The research, which was carried out in two notable US universities – Michigan State University and John Upkins University, revealed that over half of personal health information (PHI) and data breaches resulted from internal mishandling rather than external parties (like hackers).
In the study, the researchers carried out the research on 1,150 data breach cases in hospitals between October 2009 and December 2017. The incidence was said to have impacted over 164 million patients.
Out of these PHI data breaches, over half (53%) happened because of negligence from internal parties. It was shown that this happened through cases like health workers or employees taking PHI home, sending e-mails to wrong individuals, unauthorised access, etc.
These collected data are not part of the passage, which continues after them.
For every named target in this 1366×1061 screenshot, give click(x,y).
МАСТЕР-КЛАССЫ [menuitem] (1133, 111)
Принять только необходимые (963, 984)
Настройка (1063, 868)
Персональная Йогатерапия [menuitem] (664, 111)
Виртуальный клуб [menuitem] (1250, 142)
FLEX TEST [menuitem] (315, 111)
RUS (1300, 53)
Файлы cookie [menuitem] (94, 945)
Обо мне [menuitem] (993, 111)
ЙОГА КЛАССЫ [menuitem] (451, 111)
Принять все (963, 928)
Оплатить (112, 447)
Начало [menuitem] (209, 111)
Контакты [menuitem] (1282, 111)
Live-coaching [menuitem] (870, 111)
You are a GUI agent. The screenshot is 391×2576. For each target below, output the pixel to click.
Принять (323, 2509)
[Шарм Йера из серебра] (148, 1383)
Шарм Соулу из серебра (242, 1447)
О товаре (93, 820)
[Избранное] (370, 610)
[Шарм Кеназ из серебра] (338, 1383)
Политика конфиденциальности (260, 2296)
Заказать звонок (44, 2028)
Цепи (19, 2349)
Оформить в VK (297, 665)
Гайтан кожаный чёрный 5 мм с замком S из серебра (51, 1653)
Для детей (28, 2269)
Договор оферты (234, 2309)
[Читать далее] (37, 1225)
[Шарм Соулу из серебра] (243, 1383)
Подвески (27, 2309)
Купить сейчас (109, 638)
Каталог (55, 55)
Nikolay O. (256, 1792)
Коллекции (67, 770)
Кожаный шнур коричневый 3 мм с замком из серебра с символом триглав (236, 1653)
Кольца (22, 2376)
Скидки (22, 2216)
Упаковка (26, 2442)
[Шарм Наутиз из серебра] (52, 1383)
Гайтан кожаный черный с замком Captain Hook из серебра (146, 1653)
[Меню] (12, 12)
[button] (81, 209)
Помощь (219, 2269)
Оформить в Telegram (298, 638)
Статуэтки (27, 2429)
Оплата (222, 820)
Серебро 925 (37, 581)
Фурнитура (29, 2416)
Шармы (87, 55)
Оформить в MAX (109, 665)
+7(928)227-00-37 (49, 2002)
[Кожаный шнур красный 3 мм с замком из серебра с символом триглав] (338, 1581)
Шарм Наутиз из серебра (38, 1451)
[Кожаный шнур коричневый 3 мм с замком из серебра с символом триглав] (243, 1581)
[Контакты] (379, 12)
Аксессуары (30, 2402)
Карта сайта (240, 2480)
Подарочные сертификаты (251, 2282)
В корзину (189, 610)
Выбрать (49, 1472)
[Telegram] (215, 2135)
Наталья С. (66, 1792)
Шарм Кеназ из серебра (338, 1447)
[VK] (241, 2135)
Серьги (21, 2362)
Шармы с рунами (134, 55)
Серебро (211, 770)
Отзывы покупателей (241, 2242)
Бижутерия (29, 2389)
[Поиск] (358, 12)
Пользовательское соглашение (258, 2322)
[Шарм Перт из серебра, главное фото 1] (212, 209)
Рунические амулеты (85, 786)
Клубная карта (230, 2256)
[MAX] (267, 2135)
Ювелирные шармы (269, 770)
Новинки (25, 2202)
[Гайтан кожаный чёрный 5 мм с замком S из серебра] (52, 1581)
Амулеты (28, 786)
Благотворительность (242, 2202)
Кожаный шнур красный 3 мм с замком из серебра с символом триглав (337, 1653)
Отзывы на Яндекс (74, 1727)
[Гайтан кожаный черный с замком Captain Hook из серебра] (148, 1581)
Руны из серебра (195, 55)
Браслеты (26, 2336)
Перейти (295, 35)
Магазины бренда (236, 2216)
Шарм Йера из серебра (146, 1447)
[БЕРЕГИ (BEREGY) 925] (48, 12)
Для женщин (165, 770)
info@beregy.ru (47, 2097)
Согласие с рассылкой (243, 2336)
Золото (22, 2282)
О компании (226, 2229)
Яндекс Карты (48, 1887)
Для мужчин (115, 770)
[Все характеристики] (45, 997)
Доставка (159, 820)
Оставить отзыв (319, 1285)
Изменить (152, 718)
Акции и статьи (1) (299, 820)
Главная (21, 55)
To drive home this point, one of the researchers, John Jiang, an Associate Professor of Accounting and Information Systems at Michigan State University stated:
“There’s no perfect way to store information, but more than half of the cases we reviewed were not triggered by external factors – but rather by internal negligence. Hospitals, doctors’ offices, insurance companies, small physician offices and even pharmacies are making these kinds of errors and putting patients at risk.”
Hackers were held responsible for 33% of these breaches while theft cases took 12% of the spoils. This summed up the quota that external factors play in these kinds of information breach.
Altogether, these 1,150 researched cases were grouped into six categories namely: theft, unauthorized access, hacking or an IT incident, loss, improper disposal or ‘other’.
Ideally, hacker-related data loss is limited by effective beefed-up measures such as hardware and software security. Apropos of that, internal-linked data breaches can be reduced through stronger internal health policies and higher security measures on the employees’ part.